Not a great surprise, according to environmental activists.
"Scientists have been warning us about Lake Winnipeg’s future as far back as 1969," said Vicki Burns, Outreach Coordinator for the Lake Winnipeg Foundation (LWF). "They warned that we needed to decrease the nutrients that are causing the toxic blue-green algae blooms back then. Yet, despite these warnings the action to clean up the lake has been very slow. However, the embarrassment that goes with a global recognition of such dubious distinction, is actually galvanizing the LWF and our important partners. We are more determined than ever to save our lake."
However, Burns noted that the quality of the lake can be "stymied, and ultimately, reversed." Burns cited Lake Constance, bordered by Switzerland, Austria and Germany, which the LWF said was considered even more polluted than Lake Winnipeg and has now been cleaned up so well that it provides drinking water to surrounding communities.
According to Burns, the LWF is currently leading development of an action plan that will focus on science and is engaging and collaborating with key stakeholders in the Lake Winnipeg situation.
"Perhaps more than we recognize, Lake Winnipeg has a strong global connection because of its home in Canada’s vast prairie region known as the World’s Breadbasket," added Alex Salki, chair of the LWF Science Advisory Council. "In our quest to feed the world, we are nevertheless fueling Lake Winnipeg eutrophication by removing the nutrient buffering capacity of wetlands, altering natural stream courses, and reducing habitat biodiversity.
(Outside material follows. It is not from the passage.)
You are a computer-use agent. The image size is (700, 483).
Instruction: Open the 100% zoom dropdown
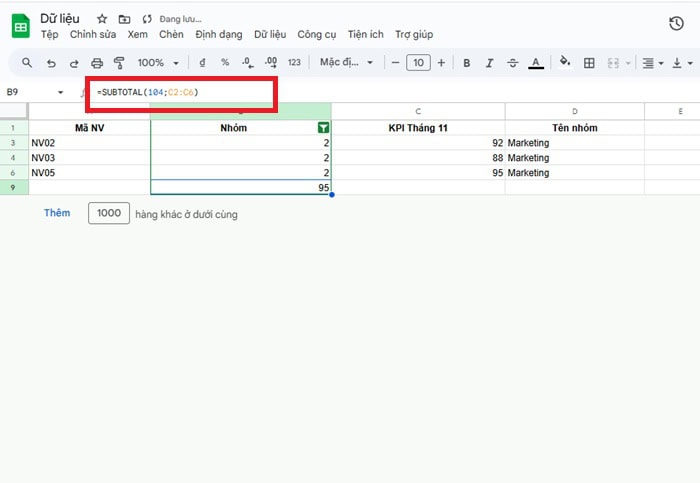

And of course, we are all aware of the urban and municipal impacts on the lake as well.
Udo Gattenjohner, of the Global Nature Fund, said while Lake Winnipeg is one of the largest lakes in the world, it’s "dramatic environmental problems" are less well known. Gattenjohner said "recent changes in Canadian polities seem to be eroding the protection, particularly of vulnerable water ecosystems – and it is disappointing because this does not really fit with our image of Canada."